OpenSSL 1.0.2* end of life

Latest response


OpenSSL 1.0.2 is going end-of-life at the end of 2019. 1.0.2k is the latest release available in the RHEL repositories. When can we expect an update to 1.1.1 ?


Hi Ben,

Just for your information ... OpenSSL 1.1.1 is already available for RHEL 8 :

I think it won't take too much time until it's available for RHEL 7 as well. :)


Thanks Christian

You're welcome, Ben ! :)

Hi - please can you reconfirm the support status of OpenSSL v1.0.2 (in this case on RHEL 7.6 EUS)?

With OpenSSL v1.0.2 going EOL end of 2019, how does this affect support if at all please? Is there an EOL support date from RedHat on OpenSSL v1.0.2?

Thank you.

I'll provide our Python after 2020 page which provides a similar answer to a similar question, and I'll paste the important points below:

  • [An upstream project's] decision about which version of their project to support and develop is a separate choice to Red Hat's business decision about the level of technical support and software development offered on packages within Red Hat products such as RHEL and its derivatives.

  • Just because the [upstream] consider the software "unsupported" does not mean that [software] is "unsupported" within RHEL.

  • This difference between an "upstream project decision" and a "Red Hat product decision" is an important value provided by the RHEL subscription.

To answer your question directly, OpenSSL within RHEL7 remains supported for the entire lifecycle of RHEL7 as per the RHEL Product Lifecycle.

The version does not matter. We ship it, we support it.

Thank you very much for the prompt and clear response Jamie. Insightful and useful.

Much appreciated.

Now that openssl-1.0.2 no longer works with the recently expired Trust Chain Path A (AddTrust External CA Root) certificate, what's the plan?

We are using RHEL 7.7 with openssl-1..0.2.k-19 package and got this vulnerability It says that this is not fixed on 1.0.2k package. What is the plan?

Hi Gourav,

It might be a good idea to open a support case.

I know Jamie Bainbridge is a very active Red Hatter on this form, but opening a support case helps to get a broader awareness with in Red Hat for this issue.


Jan Gerrit Kootstra

The Red Hat CVE database has this information for CVE-2020-1968.

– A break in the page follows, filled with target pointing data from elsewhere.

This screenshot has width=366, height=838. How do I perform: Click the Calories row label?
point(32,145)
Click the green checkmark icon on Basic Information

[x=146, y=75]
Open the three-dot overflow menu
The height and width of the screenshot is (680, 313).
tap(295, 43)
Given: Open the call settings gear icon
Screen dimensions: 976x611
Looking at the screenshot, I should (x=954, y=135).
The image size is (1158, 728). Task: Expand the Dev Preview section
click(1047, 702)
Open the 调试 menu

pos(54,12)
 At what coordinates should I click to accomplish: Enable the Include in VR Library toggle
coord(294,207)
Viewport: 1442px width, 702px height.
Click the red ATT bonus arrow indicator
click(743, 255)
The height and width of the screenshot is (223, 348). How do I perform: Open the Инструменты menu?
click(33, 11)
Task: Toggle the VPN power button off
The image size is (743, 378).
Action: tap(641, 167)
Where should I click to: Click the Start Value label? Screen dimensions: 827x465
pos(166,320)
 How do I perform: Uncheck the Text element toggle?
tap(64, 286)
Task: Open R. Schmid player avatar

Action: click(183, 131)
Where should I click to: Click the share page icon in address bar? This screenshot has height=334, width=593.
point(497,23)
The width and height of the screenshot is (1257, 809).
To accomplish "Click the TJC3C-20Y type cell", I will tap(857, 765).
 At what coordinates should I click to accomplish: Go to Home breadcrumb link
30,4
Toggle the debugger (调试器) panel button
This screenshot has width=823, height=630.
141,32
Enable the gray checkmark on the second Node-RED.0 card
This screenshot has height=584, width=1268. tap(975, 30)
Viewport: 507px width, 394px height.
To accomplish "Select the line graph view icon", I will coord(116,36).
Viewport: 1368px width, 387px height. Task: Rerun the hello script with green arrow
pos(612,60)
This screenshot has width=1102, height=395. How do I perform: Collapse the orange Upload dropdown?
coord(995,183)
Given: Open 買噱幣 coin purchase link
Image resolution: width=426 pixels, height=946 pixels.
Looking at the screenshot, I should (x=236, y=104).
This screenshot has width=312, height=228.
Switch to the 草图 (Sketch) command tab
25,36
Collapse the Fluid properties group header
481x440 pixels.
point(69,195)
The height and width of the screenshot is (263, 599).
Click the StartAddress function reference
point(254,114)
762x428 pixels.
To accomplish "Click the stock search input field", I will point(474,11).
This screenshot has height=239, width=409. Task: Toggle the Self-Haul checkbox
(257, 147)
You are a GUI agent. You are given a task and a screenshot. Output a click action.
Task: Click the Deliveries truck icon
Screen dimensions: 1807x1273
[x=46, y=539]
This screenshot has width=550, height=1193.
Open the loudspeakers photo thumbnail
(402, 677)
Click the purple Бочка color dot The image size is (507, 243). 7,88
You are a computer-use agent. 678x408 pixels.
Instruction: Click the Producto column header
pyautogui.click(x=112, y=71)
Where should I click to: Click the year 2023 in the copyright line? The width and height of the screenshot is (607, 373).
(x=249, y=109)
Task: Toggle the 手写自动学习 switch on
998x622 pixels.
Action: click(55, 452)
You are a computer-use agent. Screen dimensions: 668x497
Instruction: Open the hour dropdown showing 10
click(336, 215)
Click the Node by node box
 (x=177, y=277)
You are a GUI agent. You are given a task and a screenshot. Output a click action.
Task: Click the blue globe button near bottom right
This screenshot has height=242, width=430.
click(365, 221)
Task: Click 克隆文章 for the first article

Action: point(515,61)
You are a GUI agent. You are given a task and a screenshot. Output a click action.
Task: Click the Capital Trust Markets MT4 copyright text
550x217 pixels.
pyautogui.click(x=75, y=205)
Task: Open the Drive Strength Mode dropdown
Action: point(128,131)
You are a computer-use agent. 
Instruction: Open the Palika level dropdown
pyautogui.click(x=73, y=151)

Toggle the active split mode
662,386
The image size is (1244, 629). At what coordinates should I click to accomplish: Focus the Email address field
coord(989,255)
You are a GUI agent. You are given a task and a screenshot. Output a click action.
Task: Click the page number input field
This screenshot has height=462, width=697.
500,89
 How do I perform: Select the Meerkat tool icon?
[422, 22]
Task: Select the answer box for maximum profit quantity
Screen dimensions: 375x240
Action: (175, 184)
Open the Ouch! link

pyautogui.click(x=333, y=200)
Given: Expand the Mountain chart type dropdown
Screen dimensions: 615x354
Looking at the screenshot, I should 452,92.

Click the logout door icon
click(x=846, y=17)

Hello, I currently have openssl-libs-1.0.2k-21.el7_9.s390x, openssl-1.0.2k-21.el7_9.s390x, openssl-ibmca-2.0.0-2.el7.s390x installed and need to update, do you know if a s390x architecture update will be available?

Another question is the s390x architecture affected by the vulnerability?

That's the latest package version in RHEL7, it's very unlikely to be updated further.

The CVE page also linked above suggests you can mitigate that by disabling static DH ciphersuites and shows how to identify vulnerable ciphers. You can get cipher names with openssl ciphers as described on man ciphers.

Exactly where to configure those depends on the application which uses OpenSSL.